▸ Exercise materials

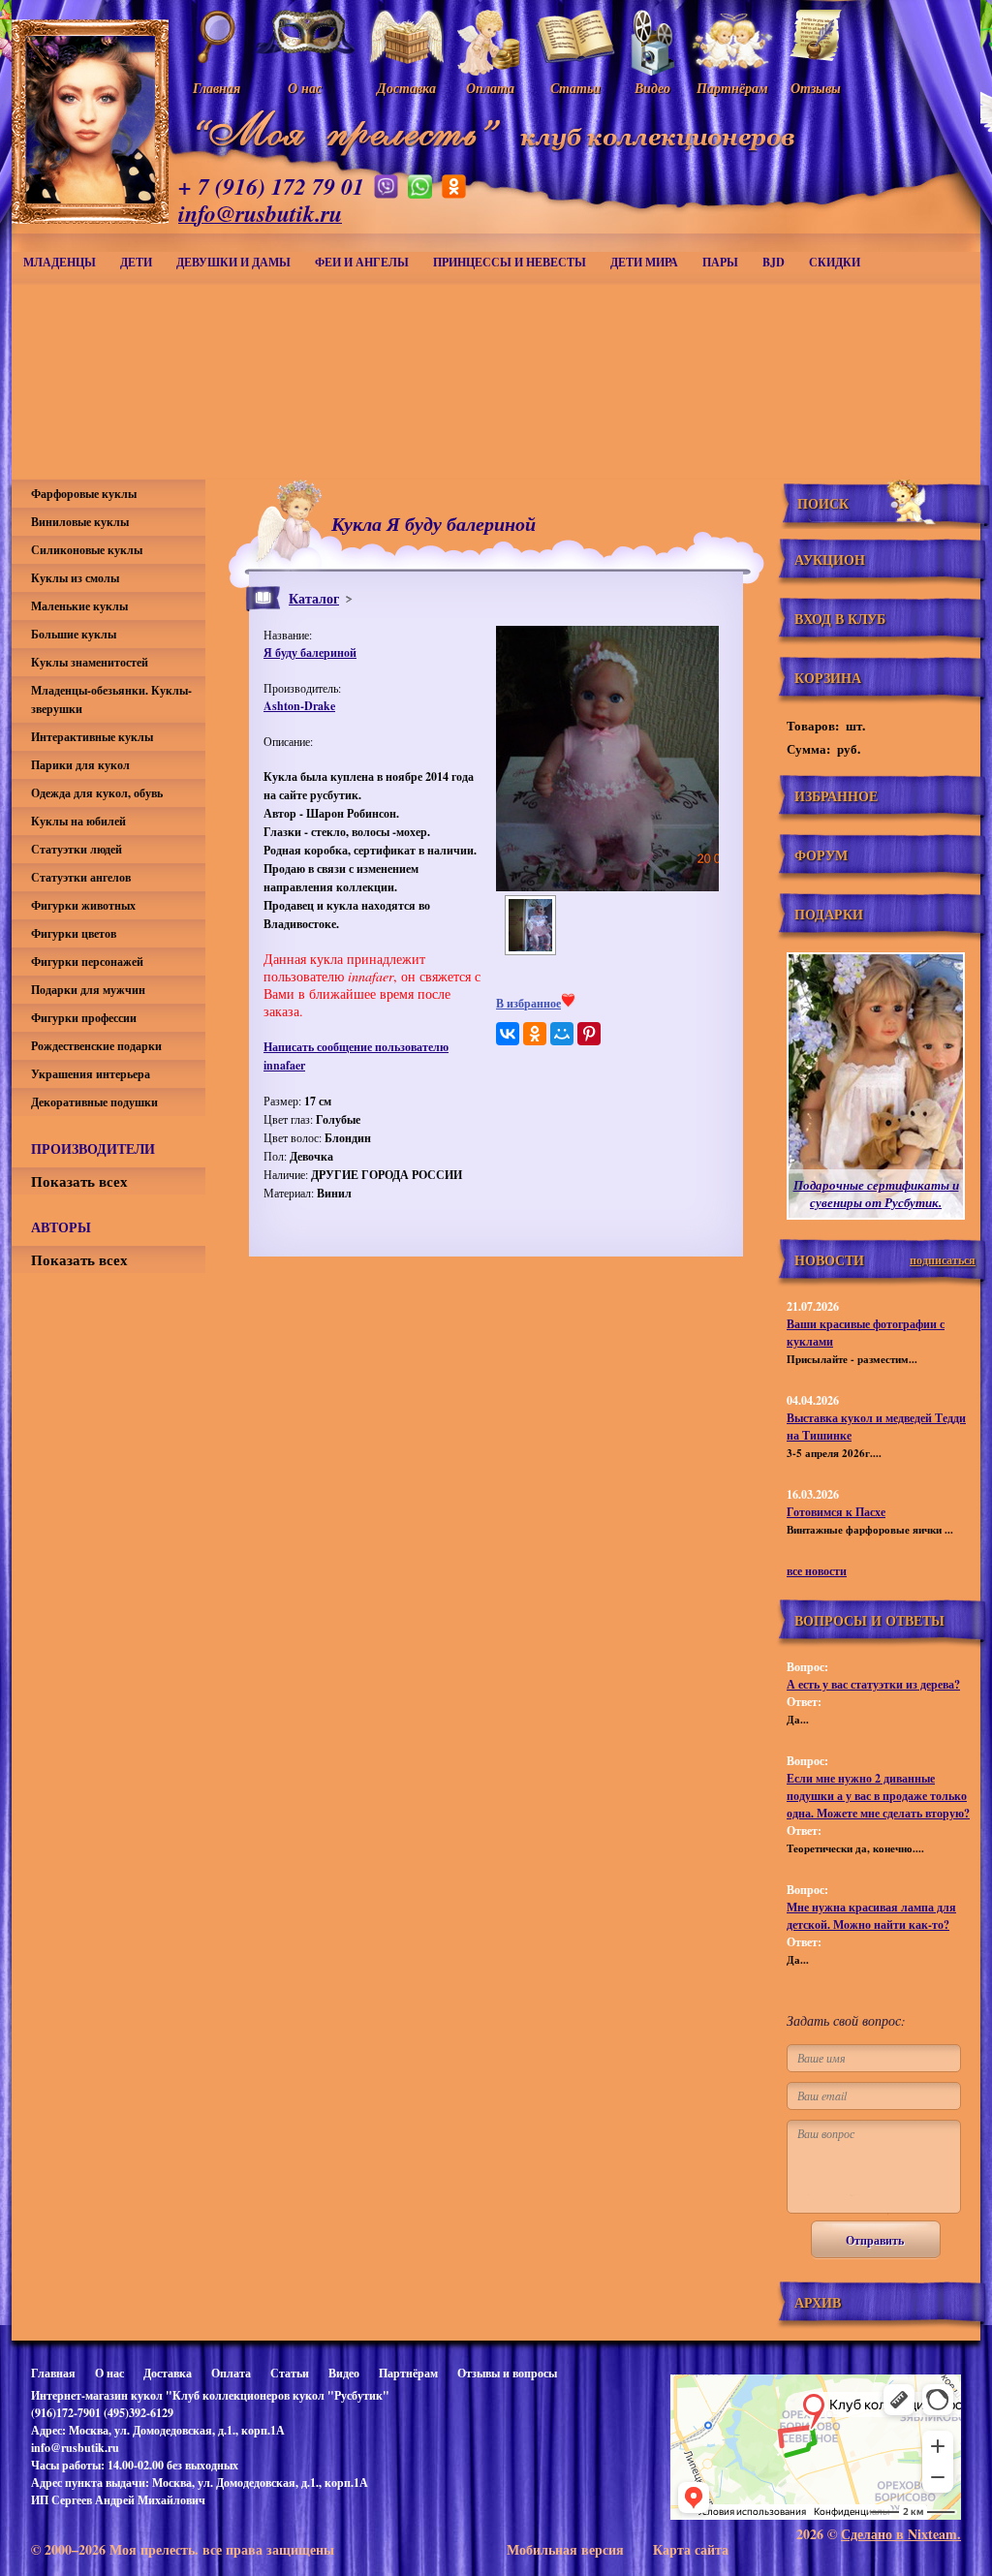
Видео (343, 2373)
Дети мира (644, 262)
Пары (720, 262)
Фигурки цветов (73, 933)
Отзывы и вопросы (507, 2373)
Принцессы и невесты (509, 262)
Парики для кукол (80, 765)
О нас (109, 2373)
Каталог (314, 598)
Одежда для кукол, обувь (97, 793)
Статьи (289, 2373)
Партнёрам (408, 2373)
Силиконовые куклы (86, 550)
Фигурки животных (83, 905)
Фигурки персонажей (87, 961)
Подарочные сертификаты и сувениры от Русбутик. (876, 1193)
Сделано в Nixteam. (901, 2534)
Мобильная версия (565, 2549)
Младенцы (59, 262)
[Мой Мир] (562, 1033)
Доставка (167, 2373)
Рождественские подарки (96, 1046)
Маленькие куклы (79, 606)
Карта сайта (690, 2549)
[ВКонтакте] (507, 1033)
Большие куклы (73, 634)
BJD (773, 262)
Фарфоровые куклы (84, 493)
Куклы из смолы (75, 578)
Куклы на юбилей (78, 821)
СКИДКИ (834, 262)
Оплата (231, 2373)
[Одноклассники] (534, 1033)
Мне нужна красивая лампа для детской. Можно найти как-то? (871, 1916)
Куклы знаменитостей (89, 662)
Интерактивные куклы (92, 737)
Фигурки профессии (84, 1017)
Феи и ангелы (362, 262)
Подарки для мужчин (88, 989)
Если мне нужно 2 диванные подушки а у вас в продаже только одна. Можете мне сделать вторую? (878, 1795)
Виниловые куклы (80, 521)
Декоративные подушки (94, 1102)
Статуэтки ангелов (81, 877)
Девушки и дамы (233, 262)
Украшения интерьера (90, 1074)
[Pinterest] (589, 1033)
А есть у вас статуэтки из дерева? (873, 1684)
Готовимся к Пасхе (836, 1512)
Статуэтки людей (76, 849)
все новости (817, 1571)
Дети (136, 262)
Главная (53, 2373)
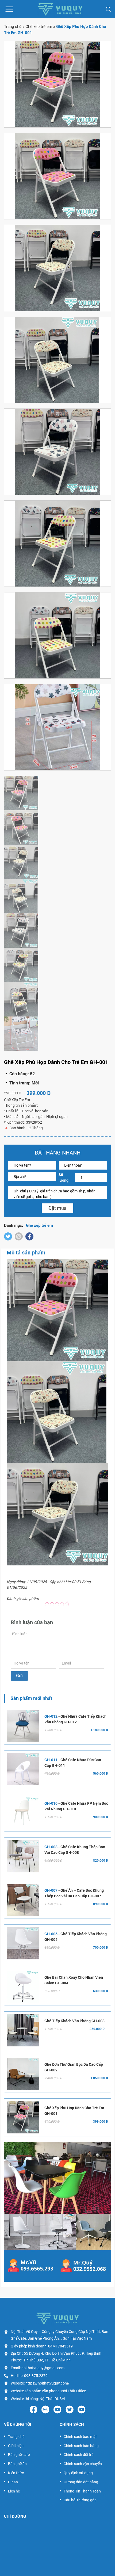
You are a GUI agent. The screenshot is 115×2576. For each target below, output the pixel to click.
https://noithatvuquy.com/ (47, 2383)
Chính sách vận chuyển (83, 2464)
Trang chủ (12, 26)
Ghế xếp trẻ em (38, 26)
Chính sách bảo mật (80, 2436)
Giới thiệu (16, 2446)
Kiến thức (16, 2473)
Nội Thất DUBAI (52, 2399)
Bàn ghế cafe (19, 2454)
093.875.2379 (36, 2376)
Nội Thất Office (73, 2391)
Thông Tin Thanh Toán (82, 2491)
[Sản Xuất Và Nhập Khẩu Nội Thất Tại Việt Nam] (60, 9)
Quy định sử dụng (78, 2473)
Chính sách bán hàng (81, 2446)
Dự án (13, 2482)
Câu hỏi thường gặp (80, 2500)
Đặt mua (57, 1208)
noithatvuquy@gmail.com (42, 2368)
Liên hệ (14, 2491)
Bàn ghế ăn (17, 2464)
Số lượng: (64, 1177)
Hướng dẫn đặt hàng (81, 2482)
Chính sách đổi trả (79, 2454)
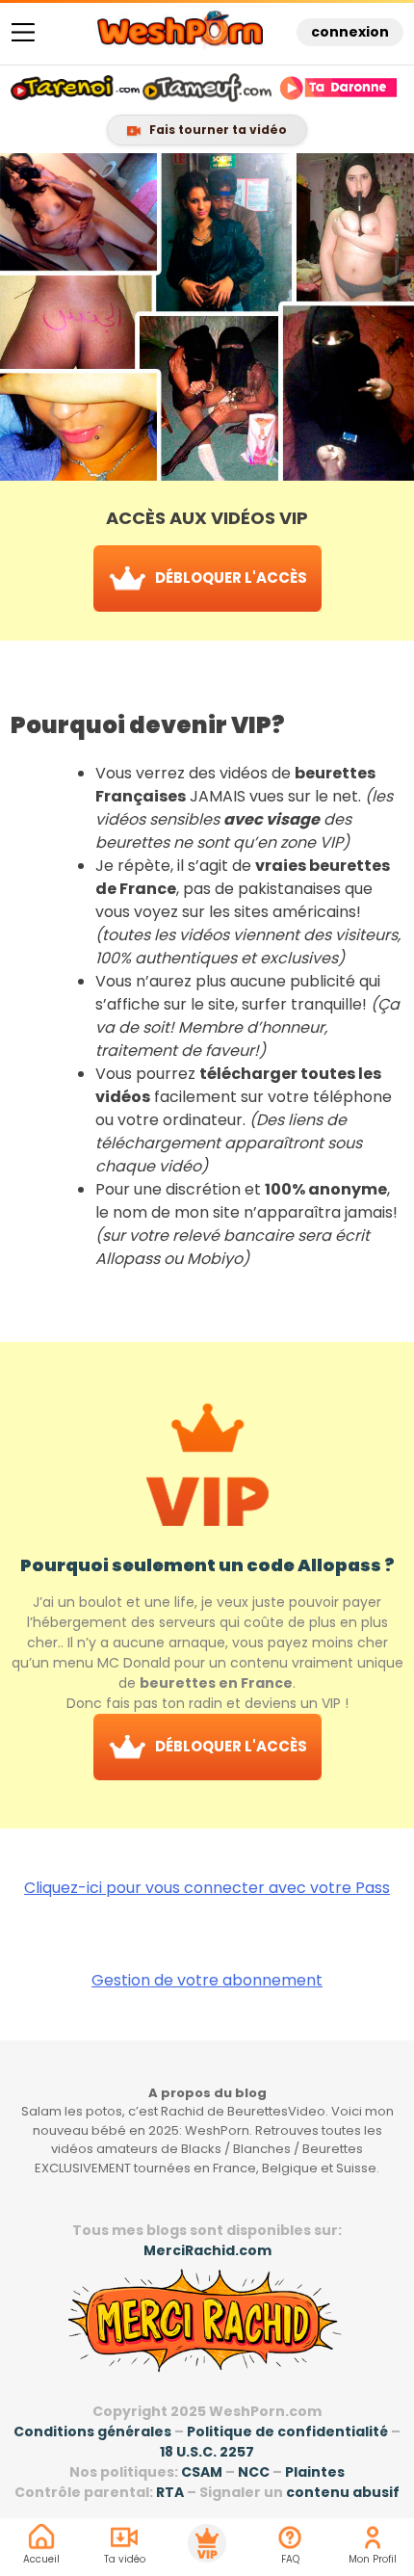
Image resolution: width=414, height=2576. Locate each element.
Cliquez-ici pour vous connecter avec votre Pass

▸ Exercise
Please set down only the lines from the first line of the records above through the line that has "Trang chủ (12, 26)", exactly, and not the pictures.

▸ Solution for this problem
Видео (343, 2373)
Дети мира (644, 262)
Пары (720, 262)
Фигурки цветов (73, 933)
Отзывы и вопросы (507, 2373)
Принцессы и невесты (509, 262)
Парики для кукол (80, 765)
О нас (109, 2373)
Каталог (314, 598)
Одежда для кукол, обувь (97, 793)
Статьи (289, 2373)
Партнёрам (408, 2373)
Силиконовые куклы (86, 550)
Фигурки животных (83, 905)
Фигурки персонажей (87, 961)
Подарочные сертификаты и сувениры от Русбутик. (876, 1193)
Сделано в Nixteam. (901, 2534)
Мобильная версия (565, 2549)
Младенцы (59, 262)
[Мой Мир] (562, 1033)
Доставка (167, 2373)
Рождественские подарки (96, 1046)
Маленькие куклы (79, 606)
Карта сайта (690, 2549)
[ВКонтакте] (507, 1033)
Большие куклы (73, 634)
BJD (773, 262)
Фарфоровые куклы (84, 493)
Куклы из смолы (75, 578)
Куклы на юбилей (78, 821)
СКИДКИ (834, 262)
Оплата (231, 2373)
[Одноклассники] (534, 1033)
Мне нужна красивая лампа для детской. Можно найти как-то? (871, 1916)
Куклы знаменитостей (89, 662)
Интерактивные куклы (92, 737)
Фигурки профессии (84, 1017)
Феи и ангелы (362, 262)
Подарки для мужчин (88, 989)
Если мне нужно 2 диванные подушки а у вас в продаже только одна. Можете мне сделать вторую? (878, 1795)
Виниловые куклы (80, 521)
Декоративные подушки (94, 1102)
Статуэтки ангелов (81, 877)
Девушки и дамы (233, 262)
Украшения интерьера (90, 1074)
[Pinterest] (589, 1033)
А есть у вас статуэтки из дерева? (873, 1684)
Готовимся к Пасхе (836, 1512)
Статуэтки людей (76, 849)
все новости (817, 1571)
Дети (136, 262)
Главная (53, 2373)
You are a GUI agent. The screenshot is 115×2576. For each target below, output the pixel to click.
https://noithatvuquy.com/ (47, 2383)
Chính sách vận chuyển (83, 2464)
Trang chủ (12, 26)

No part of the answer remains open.